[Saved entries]
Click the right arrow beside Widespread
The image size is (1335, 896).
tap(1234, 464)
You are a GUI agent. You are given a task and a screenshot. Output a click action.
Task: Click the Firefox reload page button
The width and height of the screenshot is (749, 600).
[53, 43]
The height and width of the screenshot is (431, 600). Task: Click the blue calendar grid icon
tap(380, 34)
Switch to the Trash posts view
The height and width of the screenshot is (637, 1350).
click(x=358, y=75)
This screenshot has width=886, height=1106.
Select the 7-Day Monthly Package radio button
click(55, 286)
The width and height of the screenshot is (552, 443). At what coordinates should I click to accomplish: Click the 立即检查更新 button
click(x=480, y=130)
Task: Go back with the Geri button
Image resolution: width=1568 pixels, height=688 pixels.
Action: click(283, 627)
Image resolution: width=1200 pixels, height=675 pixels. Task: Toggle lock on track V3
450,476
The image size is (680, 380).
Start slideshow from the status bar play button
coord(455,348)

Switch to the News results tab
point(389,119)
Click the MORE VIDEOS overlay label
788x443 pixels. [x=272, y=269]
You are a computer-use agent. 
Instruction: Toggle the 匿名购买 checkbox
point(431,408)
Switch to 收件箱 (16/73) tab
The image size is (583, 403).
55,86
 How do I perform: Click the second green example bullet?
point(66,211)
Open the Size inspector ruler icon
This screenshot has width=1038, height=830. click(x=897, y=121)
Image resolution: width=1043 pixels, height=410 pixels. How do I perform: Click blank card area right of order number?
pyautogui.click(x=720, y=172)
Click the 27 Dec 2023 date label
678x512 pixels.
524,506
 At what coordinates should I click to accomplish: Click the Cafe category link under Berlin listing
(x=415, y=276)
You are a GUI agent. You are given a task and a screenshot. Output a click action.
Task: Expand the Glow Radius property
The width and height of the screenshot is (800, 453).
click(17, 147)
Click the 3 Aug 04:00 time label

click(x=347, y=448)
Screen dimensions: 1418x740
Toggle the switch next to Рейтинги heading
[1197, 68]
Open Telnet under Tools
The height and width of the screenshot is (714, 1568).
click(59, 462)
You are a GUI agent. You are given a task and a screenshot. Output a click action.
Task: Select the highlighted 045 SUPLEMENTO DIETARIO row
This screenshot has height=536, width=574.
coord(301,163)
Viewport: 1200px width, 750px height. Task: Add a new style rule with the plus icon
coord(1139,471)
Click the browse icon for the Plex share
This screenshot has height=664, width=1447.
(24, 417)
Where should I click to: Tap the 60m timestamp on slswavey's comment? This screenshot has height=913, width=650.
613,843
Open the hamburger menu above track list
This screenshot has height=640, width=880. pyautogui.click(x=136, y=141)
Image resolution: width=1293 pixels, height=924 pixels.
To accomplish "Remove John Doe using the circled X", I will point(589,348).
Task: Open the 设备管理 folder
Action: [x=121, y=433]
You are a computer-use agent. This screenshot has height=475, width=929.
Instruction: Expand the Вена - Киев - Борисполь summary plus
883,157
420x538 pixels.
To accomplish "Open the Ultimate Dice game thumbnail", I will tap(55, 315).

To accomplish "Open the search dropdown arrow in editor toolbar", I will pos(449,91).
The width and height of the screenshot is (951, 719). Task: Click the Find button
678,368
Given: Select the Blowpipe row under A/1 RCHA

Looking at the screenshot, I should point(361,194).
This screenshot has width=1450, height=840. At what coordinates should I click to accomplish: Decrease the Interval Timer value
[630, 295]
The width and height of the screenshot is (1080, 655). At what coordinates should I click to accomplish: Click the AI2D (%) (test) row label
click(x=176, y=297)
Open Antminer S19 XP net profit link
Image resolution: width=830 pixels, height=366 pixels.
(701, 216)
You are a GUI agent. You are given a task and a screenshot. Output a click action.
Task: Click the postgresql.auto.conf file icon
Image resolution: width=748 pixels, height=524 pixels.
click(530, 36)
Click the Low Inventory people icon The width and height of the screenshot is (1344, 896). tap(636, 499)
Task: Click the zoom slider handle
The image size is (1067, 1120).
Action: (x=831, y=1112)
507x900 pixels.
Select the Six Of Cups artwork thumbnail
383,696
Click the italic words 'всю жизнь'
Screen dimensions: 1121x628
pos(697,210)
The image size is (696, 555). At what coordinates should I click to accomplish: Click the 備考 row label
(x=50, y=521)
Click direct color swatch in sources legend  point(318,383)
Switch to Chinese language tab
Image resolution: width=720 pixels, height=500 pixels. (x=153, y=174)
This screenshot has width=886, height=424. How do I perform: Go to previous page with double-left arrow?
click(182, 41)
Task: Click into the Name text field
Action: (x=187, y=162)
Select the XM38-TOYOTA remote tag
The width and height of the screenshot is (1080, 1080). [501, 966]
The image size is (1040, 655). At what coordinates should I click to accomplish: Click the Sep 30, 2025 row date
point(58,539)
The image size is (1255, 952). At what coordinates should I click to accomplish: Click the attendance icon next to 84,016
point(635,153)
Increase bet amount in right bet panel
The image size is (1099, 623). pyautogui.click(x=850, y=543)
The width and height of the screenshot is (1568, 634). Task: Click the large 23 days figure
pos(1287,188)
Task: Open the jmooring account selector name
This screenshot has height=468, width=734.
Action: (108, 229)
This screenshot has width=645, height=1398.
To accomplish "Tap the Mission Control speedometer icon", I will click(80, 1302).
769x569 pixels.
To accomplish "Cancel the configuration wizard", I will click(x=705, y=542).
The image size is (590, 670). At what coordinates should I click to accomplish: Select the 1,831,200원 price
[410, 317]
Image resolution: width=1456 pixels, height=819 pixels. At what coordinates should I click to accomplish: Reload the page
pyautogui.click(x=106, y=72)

#### Try it
Exactly reproduce every record.

#### Task output
Click the right arrow beside Widespread
The image size is (1335, 896).
tap(1234, 464)
You are a GUI agent. You are given a task and a screenshot. Output a click action.
Task: Click the Firefox reload page button
The width and height of the screenshot is (749, 600).
[53, 43]
The height and width of the screenshot is (431, 600). Task: Click the blue calendar grid icon
tap(380, 34)
Switch to the Trash posts view
The height and width of the screenshot is (637, 1350).
click(x=358, y=75)
This screenshot has width=886, height=1106.
Select the 7-Day Monthly Package radio button
click(55, 286)
The width and height of the screenshot is (552, 443). At what coordinates should I click to accomplish: Click the 立即检查更新 button
click(x=480, y=130)
Task: Go back with the Geri button
Image resolution: width=1568 pixels, height=688 pixels.
Action: click(283, 627)
Image resolution: width=1200 pixels, height=675 pixels. Task: Toggle lock on track V3
450,476
The image size is (680, 380).
Start slideshow from the status bar play button
coord(455,348)

Switch to the News results tab
point(389,119)
Click the MORE VIDEOS overlay label
788x443 pixels. [x=272, y=269]
You are a computer-use agent. 
Instruction: Toggle the 匿名购买 checkbox
point(431,408)
Switch to 收件箱 (16/73) tab
The image size is (583, 403).
55,86
 How do I perform: Click the second green example bullet?
point(66,211)
Open the Size inspector ruler icon
This screenshot has width=1038, height=830. click(x=897, y=121)
Image resolution: width=1043 pixels, height=410 pixels. How do I perform: Click blank card area right of order number?
pyautogui.click(x=720, y=172)
Click the 27 Dec 2023 date label
678x512 pixels.
524,506
 At what coordinates should I click to accomplish: Click the Cafe category link under Berlin listing
(x=415, y=276)
You are a GUI agent. You are given a task and a screenshot. Output a click action.
Task: Expand the Glow Radius property
The width and height of the screenshot is (800, 453).
click(17, 147)
Click the 3 Aug 04:00 time label

click(x=347, y=448)
Screen dimensions: 1418x740
Toggle the switch next to Рейтинги heading
[1197, 68]
Open Telnet under Tools
The height and width of the screenshot is (714, 1568).
click(59, 462)
You are a GUI agent. You are given a task and a screenshot. Output a click action.
Task: Select the highlighted 045 SUPLEMENTO DIETARIO row
This screenshot has height=536, width=574.
coord(301,163)
Viewport: 1200px width, 750px height. Task: Add a new style rule with the plus icon
coord(1139,471)
Click the browse icon for the Plex share
This screenshot has height=664, width=1447.
(24, 417)
Where should I click to: Tap the 60m timestamp on slswavey's comment? This screenshot has height=913, width=650.
613,843
Open the hamburger menu above track list
This screenshot has height=640, width=880. pyautogui.click(x=136, y=141)
Image resolution: width=1293 pixels, height=924 pixels.
To accomplish "Remove John Doe using the circled X", I will point(589,348).
Task: Open the 设备管理 folder
Action: [x=121, y=433]
You are a computer-use agent. This screenshot has height=475, width=929.
Instruction: Expand the Вена - Киев - Борисполь summary plus
883,157
420x538 pixels.
To accomplish "Open the Ultimate Dice game thumbnail", I will tap(55, 315).

To accomplish "Open the search dropdown arrow in editor toolbar", I will pos(449,91).
The width and height of the screenshot is (951, 719). Task: Click the Find button
678,368
Given: Select the Blowpipe row under A/1 RCHA

Looking at the screenshot, I should point(361,194).
This screenshot has width=1450, height=840. At what coordinates should I click to accomplish: Decrease the Interval Timer value
[630, 295]
The width and height of the screenshot is (1080, 655). At what coordinates should I click to accomplish: Click the AI2D (%) (test) row label
click(x=176, y=297)
Open Antminer S19 XP net profit link
Image resolution: width=830 pixels, height=366 pixels.
(701, 216)
You are a GUI agent. You are given a task and a screenshot. Output a click action.
Task: Click the postgresql.auto.conf file icon
Image resolution: width=748 pixels, height=524 pixels.
click(530, 36)
Click the Low Inventory people icon The width and height of the screenshot is (1344, 896). tap(636, 499)
Task: Click the zoom slider handle
The image size is (1067, 1120).
Action: (x=831, y=1112)
507x900 pixels.
Select the Six Of Cups artwork thumbnail
383,696
Click the italic words 'всю жизнь'
Screen dimensions: 1121x628
pos(697,210)
The image size is (696, 555). At what coordinates should I click to accomplish: Click the 備考 row label
(x=50, y=521)
Click direct color swatch in sources legend  point(318,383)
Switch to Chinese language tab
Image resolution: width=720 pixels, height=500 pixels. (x=153, y=174)
This screenshot has width=886, height=424. How do I perform: Go to previous page with double-left arrow?
click(182, 41)
Task: Click into the Name text field
Action: (x=187, y=162)
Select the XM38-TOYOTA remote tag
The width and height of the screenshot is (1080, 1080). [501, 966]
The image size is (1040, 655). At what coordinates should I click to accomplish: Click the Sep 30, 2025 row date
point(58,539)
The image size is (1255, 952). At what coordinates should I click to accomplish: Click the attendance icon next to 84,016
point(635,153)
Increase bet amount in right bet panel
The image size is (1099, 623). pyautogui.click(x=850, y=543)
The width and height of the screenshot is (1568, 634). Task: Click the large 23 days figure
pos(1287,188)
Task: Open the jmooring account selector name
This screenshot has height=468, width=734.
Action: (108, 229)
This screenshot has width=645, height=1398.
To accomplish "Tap the Mission Control speedometer icon", I will click(80, 1302).
769x569 pixels.
To accomplish "Cancel the configuration wizard", I will click(x=705, y=542).
The image size is (590, 670). At what coordinates should I click to accomplish: Select the 1,831,200원 price
[410, 317]
Image resolution: width=1456 pixels, height=819 pixels. At what coordinates should I click to accomplish: Reload the page
pyautogui.click(x=106, y=72)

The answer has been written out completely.